Ampfing – Der TSV Ampfing hat nach nur einer Runde die Tabellenführung in der Fußball-Landesliga Südost wieder abgeben müssen: Nach fünf Siegen in Folge trennten sich die Schweppermänner am Freitagabend vor 120 Zuschauern mit 0:0 vom SSV Eggenfelden – ein torloses Remis der besseren Sorte zwischen zwei spielerisch starken Mannschaften.
Die Gastgeber mussten ohne den erkrankten Nono Koussou erneut umstellen und kamen nicht ganz so gut wie zuletzt ins Spiel. So gehörten die beiden ersten Möglichkeiten der Partie auch den Gästen, der Schuss von Simon Schie aus spitzem Winkel wurde aber noch zur Ecke abgefälscht (13.) und Goran Suljic hatte sein Visier zu hoch eingestellt (23.). Die beste Möglichkeit der Schweppermänner im ersten Durchgang ließ Mike Opara liegen, der nach klugem Rückpass von Daniel Toma sieben Meter vor dem Tor der Niederbayern ein Luftloch schlug (26.). Das hätte sich beinah gerächt, aber Daniel Ugur zielte Sekunden vor dem Pausenpfiff allein vor Domen Bozjak über das Kreuzeck.

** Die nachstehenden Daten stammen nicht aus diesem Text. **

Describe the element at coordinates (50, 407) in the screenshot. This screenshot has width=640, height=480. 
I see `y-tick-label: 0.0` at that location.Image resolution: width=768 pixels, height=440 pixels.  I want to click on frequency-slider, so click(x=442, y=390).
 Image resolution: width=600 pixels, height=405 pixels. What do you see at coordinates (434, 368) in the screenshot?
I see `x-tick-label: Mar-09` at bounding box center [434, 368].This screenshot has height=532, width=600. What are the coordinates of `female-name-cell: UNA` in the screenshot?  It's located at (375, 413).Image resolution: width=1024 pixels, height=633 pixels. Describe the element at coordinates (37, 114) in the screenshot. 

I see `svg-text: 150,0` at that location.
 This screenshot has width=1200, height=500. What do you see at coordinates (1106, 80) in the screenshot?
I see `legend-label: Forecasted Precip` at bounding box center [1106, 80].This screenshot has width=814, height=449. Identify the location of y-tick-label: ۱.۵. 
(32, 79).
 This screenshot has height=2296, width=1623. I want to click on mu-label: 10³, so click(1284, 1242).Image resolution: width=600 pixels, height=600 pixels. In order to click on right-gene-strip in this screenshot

Gehörte die erste Halbzeit eher den Gästen, so legte Ampfing nach dem Seitenwechsel eine Schippe drauf und bestimmte nun das Geschehen. „Da hätten wir das Spiel für uns entscheiden können, aber letztlich ist die Punkteteilung gerecht“, so Elfinger, der nach der Pause Valentino Gavric brachte, der jedoch zwei gute Möglichkeiten ausließ: Beim ersten Mal packte SSV-Keeper Klaus Malec eine ganz starke Parade aus, als der Ampfinger Mittelstürmer aus 14 Metern abzog, beim zweiten Mal konnte Mal einen Chip, der aus spitzem Winkel zu mittig geriet, herunterpflücken. Die beste Möglichkeit Mitte der zweiten Hälfte hatte Atakan Akdemir nach feinem Zuspiel vom Toma, doch der stramme Schuss des Ampfinger Mittelfeldstrategen flog um Zentimeter über den Kasten – „da hätte Malec keine Chance gehaben“, war sich Elfinger sicher.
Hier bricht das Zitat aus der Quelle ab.